Puis, sans lui accorder plus d'attention, elle entra elle-même dans le cours d'eau et entreprit de pousser le véhicule hors de son lit... Du moins, c'est ce qu'elle tenta. Evidemment, elle en était incapable, mais il ne serait pas dit qu'elle laisserait sa forêt se faire polluer sans rien tenter ! Soudain, elle perçut une signature émotionnelle supplémentaire. Ils n'étaient donc pas que deux humanoïdes ?

Alors, ignorant complètement le poids de ses vêtements en train de se gorger d'eau, elle se fit un devoir de dégager cette autre personne. Elle fut rapidement capable de l'extirper de l'intérieur du véhicule, néanmoins, il semblait que ce dernier le bloquait et empêchait l'hespéride de le déplacer. Alors, elle se contenta de lui maintenir la tête hors de l'eau pour l'empêcher de se noyer, alors que, ses yeux lançant des éclairs, elle attendait que l'autre homme fasse au moins semblant de tenter de libérer le passage.

- C'est quand vous voulez !
Mar 28 Mar - 0:01

DÉRIVER DE SON CHEMIN

Ft.
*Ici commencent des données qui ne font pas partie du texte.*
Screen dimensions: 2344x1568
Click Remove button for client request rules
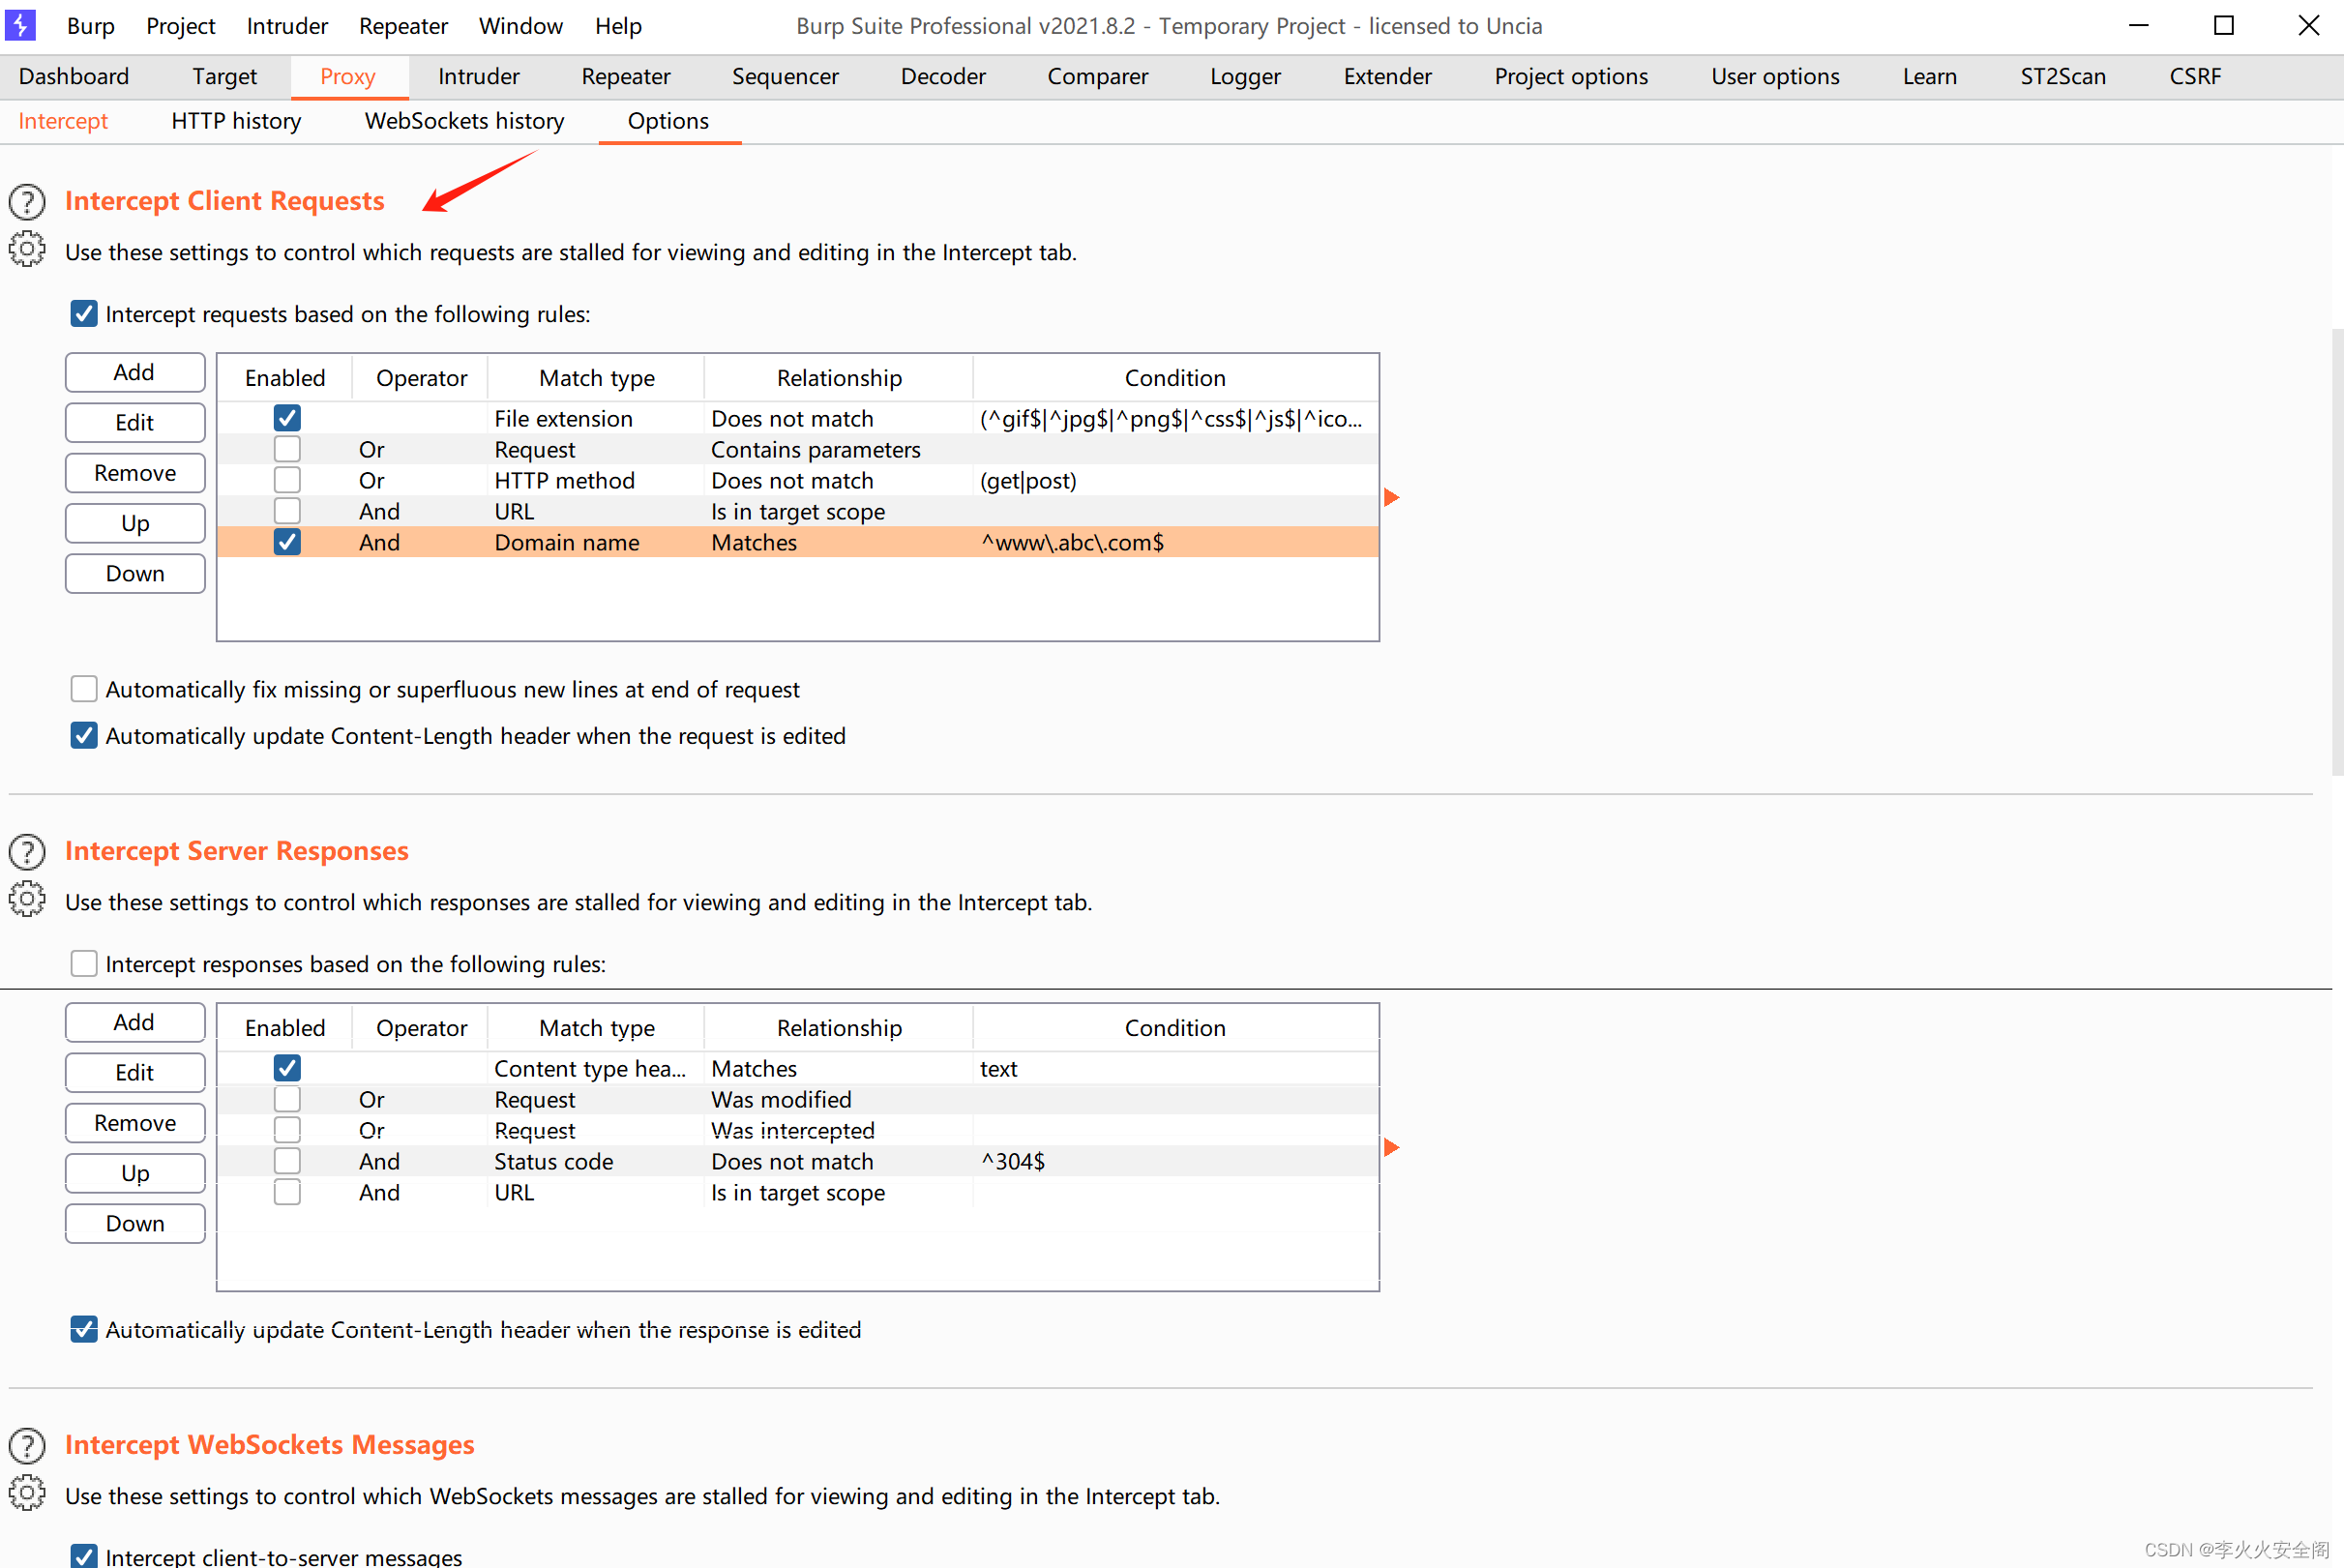click(x=134, y=471)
Halie


L’éclat de voix dans le calme relatif des boisés le fit sursauter. Il se retourna vivement, sous le choc, et mit un moment à comprendre ce qu’il voyait.  
Une jeune femme dotée d’impressionnants bois qui semblaient sortir directement de son crane venait de passer devant lui et l’invectivait pour avoir... mis sa voiture dans le ruisseau ? Hébété, il l’observa se rendre jusqu’à la voiture et tenter de la pousser.  
Que faisait-elle ici, en pleine nature ? À bien l’observer, il s’agissait peut-être d’une créature des bois. Malgré leur proximité avec Opale et son accent indubitablement semblable à celui de la Ville lumière, ses vêtements semblaient témoigner d’une vie sauvage.

– Vous devriez vous éloigner, elle pourrait exploser, dit-il, irrité, faisant même quelques pas en arrière pour appuyer ses propos.  

Il croisa les bras sur sa poitrine. Son doigt cassé l’élançait particulièrement et une grimace passa furtivement sur son visage. Décontenancé par l’arrivée soudaine de la... zoan, décida-t-il, il avait momentanément oublié sa situation. Désastreuse, la situation. Devant l’insistance de la jeune femme, il secoua la tête.

– Je ne vois pas comment je pourrais l’enlever de là, fit-il en pinçant les lèvres, contrarié. Il faudrait la force d’un saraph pour le déplacer. Ça fait au moins une tonne.  

Malgré sa silhouette fluette, la jeune femme, qui avait aperçu l’autre homme dans la voiture, entreprit de l’extirper de l’habitacle à la force de ses petits bras. Pourquoi se donnait-elle tant de mal pour un homme qu’elle ne connaissait pas ?

– Je me suis cassé le doigt, s’obstina le ministre pour excuser son inaction.  

Pourtant, en la voyant peiner pour maintenir la tête du conducteur hors de l’eau, Lian finit par s’approcher. Visiblement, le myste contenu dans le véhicule demeurait stable. De plus, cette petite créature semblait bien connaître l’endroit : avec un peu de chance, elle pourrait le guider vers la route. S’il faisait vite, peut-être pourrait-il l’atteindre avant que ses hommes ne l’empruntent.

Il tenta d’abord d’atteindre la jeune femme et l’homme sans se mouiller, s’agenouillant au bord de la rivière et tendant le bras pour tenter de saisir le propriétaire du véhicule. Quel était son nom ? Lian savait qu’il le lui avait dit, mais il avait si peu prêté attention qu’il n’en avait aucun souvenir. Chancelant sous l’effet de l’alcool, ses tentatives demeurèrent vaines et il soupira avant de se résigner à plonger à son tour.

Se débarrassant de ses bottes, il entra précautionneusement dans la rivière. L’eau était si froide que le douillet ministre faillit renoncer. Cependant, la crainte de se retrouver seul l’emporta et il se décida finalement. Maladroitement, il nagea jusqu’à l’étrange duo, saisit l’autre homme par le col et entrepris de le remonter sur le rivage. Sans attendre, il y grimpa lui-même, maugréant contre l’eau et la saleté qui imprégnait à présent ses vêtements.  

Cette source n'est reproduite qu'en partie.